When did she decide that Woolas hadn't told the truth? Was it the judges' decision today that caused the scales to fall from her eyes? Or was she convinced at some earlier stage – for example, after examining his raving election material? If so, did she have a word with Ed Miliband about the matter, after he was elected as Labour's new leader? And if she did, why did he appoint Woolas to the front bench?
I know, I know: all parties have candidates who run campaigns that are, let's say, careless with the truth. And the judges seem to have over-stepped the mark: it's voters, not the courts, that should determine who goes to Westminster. That said, Woolas was essentially done for making up stories about his opponent, and it's hard to keep m'learned friends at bay once that's happened.
If I'd said at my last election that my main opponent was in league with Islamist extremists and in the pay of an Arab Sheikh – and my team had put e-mails around saying "we need … to explain to the white community how the Asians will take him [Goodman] out … if we don't get the white vote angry he's gone" – I suspect that her lawyers would have had something to say.
Other MPs may none the less be thinking today that it could have been them in the dock, and Simon Hughes was given a gratifyingly tough time on TV earlier today about his original by-election leaflets. However, the question persists: why did Miliband risk appointing Woolas to the front bench – and as immigration spokesman, too, for heaven's sake?

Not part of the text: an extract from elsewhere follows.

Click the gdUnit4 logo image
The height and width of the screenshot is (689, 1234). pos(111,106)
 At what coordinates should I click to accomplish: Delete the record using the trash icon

Why, furthermore, did it take him some four hours to announce that Woolas would be suspended from Labour? Wasn't his team prepared for the court's decision today and, if so, why not? CCHQ have been making hay all afternoon with Miliband's slowness off the mark. He's been Labour's leader for little more than a month, and first impressions with voters may not stick. All the same, they're important.
Polling's a better guide than guesswork, but my punt would be that Miliband's made little impression at all to date. He had a plan to win his Party's leadership campaign. It's not clear that he's got one to win the country's votes. David Cameron's team grasped early how vital it is in Opposition to make the news, get noticed, grab attention, surprise voters.
Hence the bicycling and the huskies and all that – ripe for mockery, I know, but that early activity at least helped to make an impression. Maybe Miliband's secret strategy is masterly inactivity, and the hope that his excellent Commons position – 258 seats on some 29 per cent of the vote – will get him over the finishing line in five years time.
If so, it may work. Then again, it may not. In his election's aftermath, the new Labour leader was Red Ed. His team countered by putting it about that he's Steady Eddie. He looked like Unready Eddie today.